It looks like your Shop Fox has a Reeves drive for changing speeds. You'll want to make sure you understand how that works, and be sure when you put it back together you know how the pulleys are supposed to be set and the speed handle (which moves one of the halves) is in the right place. I'm assuming you already know to change speeds only when the lathe is running (or you're turning it by hand). The guys that did my lathe had done a couple others of the same model, but they had their challenges getting the bearings and spindle out. Actually, one of the bearings they left in (not sure which one) because it would have taken a bearing puller to remove it. Getting the new bearings back in took some creative thinking -- they were very, very snug and one of the snap rings wouldn't slip in. Tap, tap, tap with a wooden block and small mallet; tap, tap, tap with a PVC pipe that just fit over the part; tap, tap, tap. I wanted to learn the process, but they were so focused on "gettin' 'er done" there wasn't a chance.:p We actually sanded a few thousandths off the snap ring so it would fit.

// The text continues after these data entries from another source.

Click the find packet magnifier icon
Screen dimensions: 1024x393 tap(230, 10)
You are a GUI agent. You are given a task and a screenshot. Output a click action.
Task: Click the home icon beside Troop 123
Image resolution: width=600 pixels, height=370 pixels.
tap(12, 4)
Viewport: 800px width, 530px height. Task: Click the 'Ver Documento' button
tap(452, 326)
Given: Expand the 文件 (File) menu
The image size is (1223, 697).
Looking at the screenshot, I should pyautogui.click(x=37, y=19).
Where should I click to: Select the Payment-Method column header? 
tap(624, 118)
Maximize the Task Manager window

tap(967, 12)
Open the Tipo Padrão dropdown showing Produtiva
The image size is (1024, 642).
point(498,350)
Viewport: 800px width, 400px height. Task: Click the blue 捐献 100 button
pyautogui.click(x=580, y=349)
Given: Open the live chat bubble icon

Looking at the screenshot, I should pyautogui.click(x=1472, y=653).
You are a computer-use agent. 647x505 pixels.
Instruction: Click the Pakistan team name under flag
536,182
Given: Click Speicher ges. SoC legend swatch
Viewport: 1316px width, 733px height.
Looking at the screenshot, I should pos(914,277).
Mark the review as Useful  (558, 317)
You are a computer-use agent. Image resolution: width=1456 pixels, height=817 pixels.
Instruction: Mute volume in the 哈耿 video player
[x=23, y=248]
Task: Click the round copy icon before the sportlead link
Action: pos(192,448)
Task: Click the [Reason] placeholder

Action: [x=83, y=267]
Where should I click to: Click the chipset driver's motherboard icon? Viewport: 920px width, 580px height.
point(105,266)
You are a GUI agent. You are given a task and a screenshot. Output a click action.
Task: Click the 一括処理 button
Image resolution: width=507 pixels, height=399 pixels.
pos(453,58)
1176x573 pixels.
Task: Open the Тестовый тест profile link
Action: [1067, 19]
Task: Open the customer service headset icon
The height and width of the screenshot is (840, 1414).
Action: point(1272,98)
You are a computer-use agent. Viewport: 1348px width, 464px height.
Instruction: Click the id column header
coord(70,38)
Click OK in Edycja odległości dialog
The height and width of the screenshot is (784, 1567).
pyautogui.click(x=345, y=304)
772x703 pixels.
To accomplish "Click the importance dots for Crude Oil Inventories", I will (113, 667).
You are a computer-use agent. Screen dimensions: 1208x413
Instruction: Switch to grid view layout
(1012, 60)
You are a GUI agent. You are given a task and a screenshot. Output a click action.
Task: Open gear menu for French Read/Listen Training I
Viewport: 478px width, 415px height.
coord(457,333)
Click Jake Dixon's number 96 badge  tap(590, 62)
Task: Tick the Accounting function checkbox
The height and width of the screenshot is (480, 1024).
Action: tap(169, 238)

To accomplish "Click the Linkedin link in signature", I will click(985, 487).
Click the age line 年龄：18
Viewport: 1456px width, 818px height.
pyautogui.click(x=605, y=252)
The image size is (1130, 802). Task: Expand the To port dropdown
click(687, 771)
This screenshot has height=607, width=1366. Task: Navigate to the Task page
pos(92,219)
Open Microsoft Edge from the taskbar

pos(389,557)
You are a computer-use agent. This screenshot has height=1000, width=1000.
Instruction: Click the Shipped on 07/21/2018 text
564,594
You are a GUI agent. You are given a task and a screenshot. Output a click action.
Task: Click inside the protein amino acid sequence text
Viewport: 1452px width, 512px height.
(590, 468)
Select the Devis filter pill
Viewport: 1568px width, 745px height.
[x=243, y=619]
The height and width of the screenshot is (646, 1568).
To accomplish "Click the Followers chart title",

One other thing I do remember, though, is being sure that the stationary halves on the two pulley's line up. Don't know how much of this is helpful, but if you do an internet search on "change bearings 1236 lathe" you will definitely get hits. The spindle is just a sideshow, methinks. As far as your low speed goes, it might be worthwhile to run the lathe with the hood off the headstock so you can see if the Reeves is really going to its lowest configuration.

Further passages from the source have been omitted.